_Data shown_:
::::
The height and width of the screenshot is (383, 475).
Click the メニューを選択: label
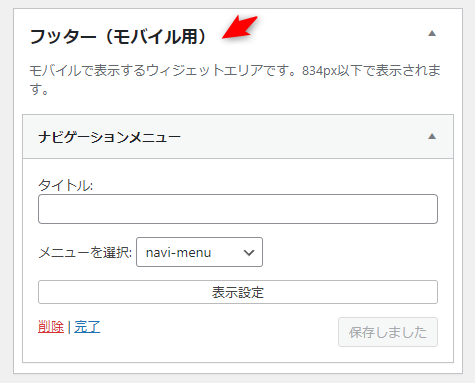tap(85, 252)
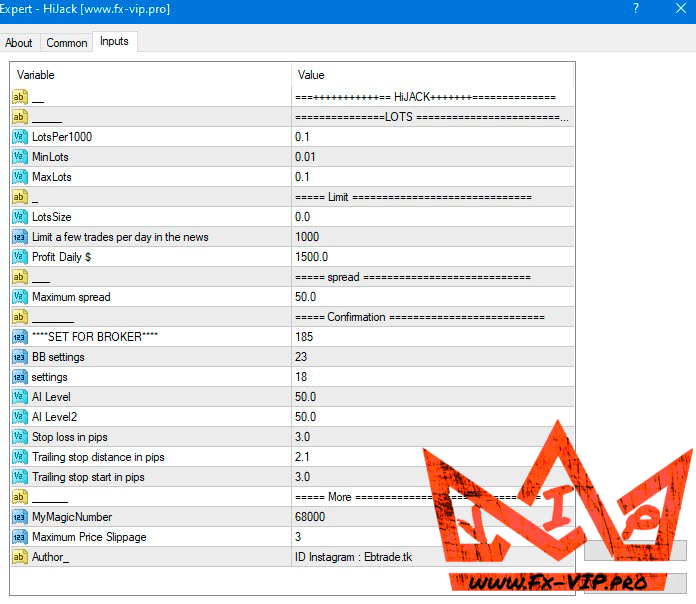Image resolution: width=696 pixels, height=604 pixels.
Task: Click the SET FOR BROKER value 185
Action: (432, 337)
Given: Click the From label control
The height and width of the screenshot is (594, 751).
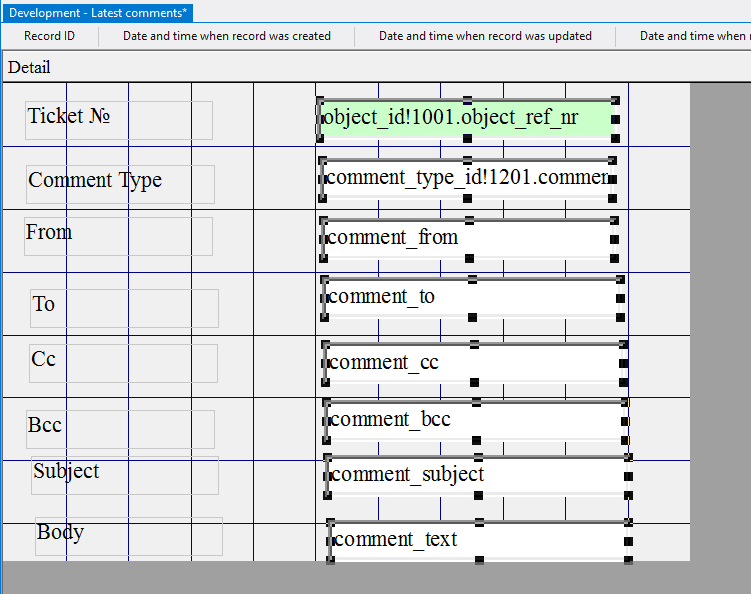Looking at the screenshot, I should point(118,235).
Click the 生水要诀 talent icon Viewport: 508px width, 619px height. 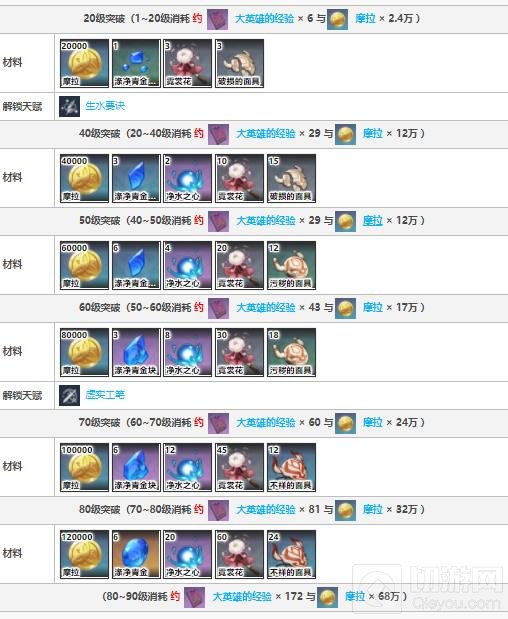[69, 106]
::::
Both ends included, copy word for word the lines from the top of the entries above through the line with "Given: Click the From label control". No pictures.

The height and width of the screenshot is (383, 475).
Click the メニューを選択: label
tap(85, 252)
Image resolution: width=696 pixels, height=604 pixels.
Task: Click the SET FOR BROKER value 185
Action: (432, 337)
Given: Click the From label control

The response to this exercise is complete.